Tracking health and fitness on your smartphone is big business these days with numerous companies developing trackers and apps to help you stay on top.
The explosion of interest in this market was further highlighted by both Apple and Google earlier this year, as they revealed health related integration in their iOS 8 and Android L mobile platforms.
Apple has advanced the technology the furthest with its HealthKit API for developers and Health app, which aims to gather information from a variety of sources and compile them in one place to give you a full report on your health.
It's even got a number of hospitals onboard in America, opening the door to the data being used by healthcare professionals to aid treatment.
This may sound great, but it's not ready to take our hospitals by storm just yet, as Dr Dushan Gunasekera - founder of the myHealthCare clinic in London - explains.
The first stepping stone
"The technology in its current form is not a complete solution, this is a stepping stone towards a future where we'll be able to use wearables and smartphones to aid medical examinations and diagnoses," says Gunasekera.

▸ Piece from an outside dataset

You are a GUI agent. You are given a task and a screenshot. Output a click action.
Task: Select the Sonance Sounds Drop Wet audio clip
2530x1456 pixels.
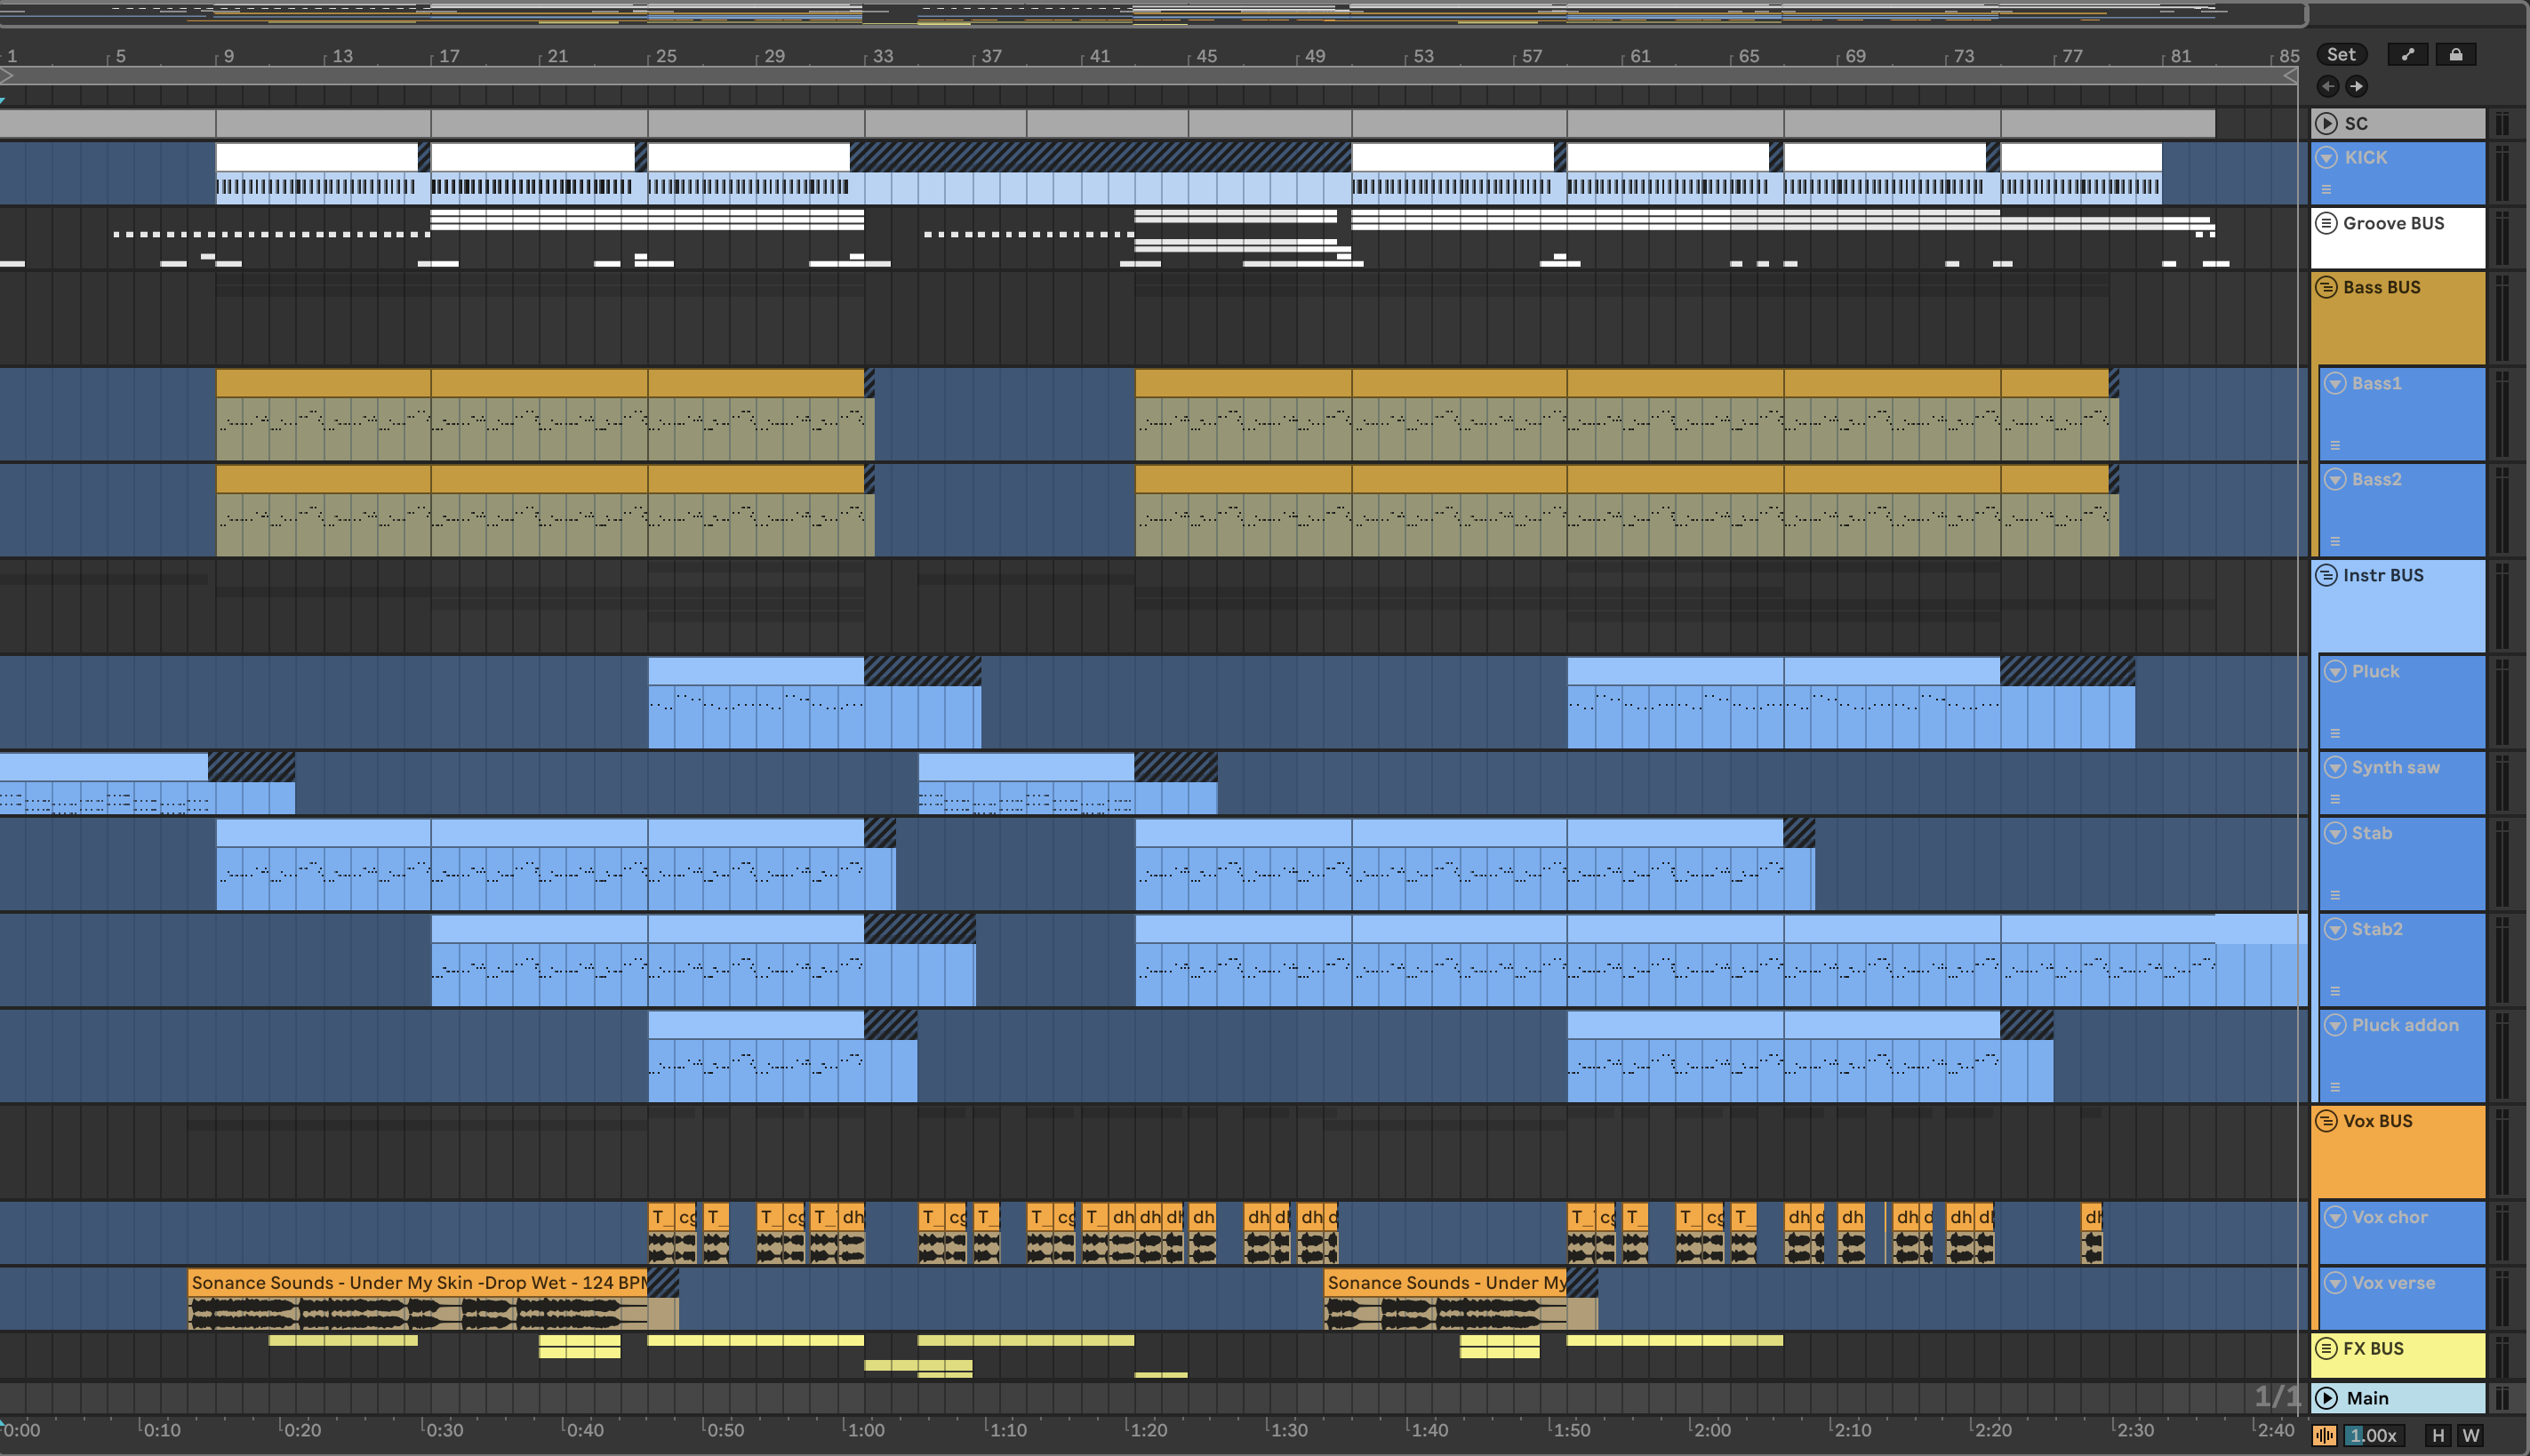[x=418, y=1282]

"It's an exciting step in technology and it's one that I welcome and I believe a lot of other doctors will too."
At this early stage in the cycle of mobile healthcare the data which is being collected is difficult to verify as accurate and that's one of the biggest obstacles manufacturers will have to overcome.
"The benefits of Apple health [and rival offerings] are dependent on the quality of data," Gunasekera tells us.
There's pressure on device manufacturers to ensure their systems are monitoring our bodies as accurately as possible.
We're seeing technology, including heart rate monitors and pedometers being built into our smartphones and smartwatches, and while these paint a relatively good picture their accuracy is still some way off medical standards.
Take it seriously
"We need third-party manufacturers to produce consumer solutions of current medical equipment, allowing patient's to monitor a variety of health data in an easy and unobtrusive manner," Gunasekera explains.
"When devices which can gather data to a medical standard are readily available to consumers, the data on our smartphones can be taken more seriously by medical professionals and it can be used to accompany diagnoses."
Dr Gunasekera does see some immediate benefit from the systems Google and Apple are touting with their new operating systems.
"The Medical ID page in iOS 8 is mostly beneficial for paramedics in an emergency, when you're abroad or if you require the data quickly."
On an iPhone running iOS 8 there will be a medical info button on the lockscreen, allowing emergency services to get a brief overview of your medical history, highlighting any possible complications.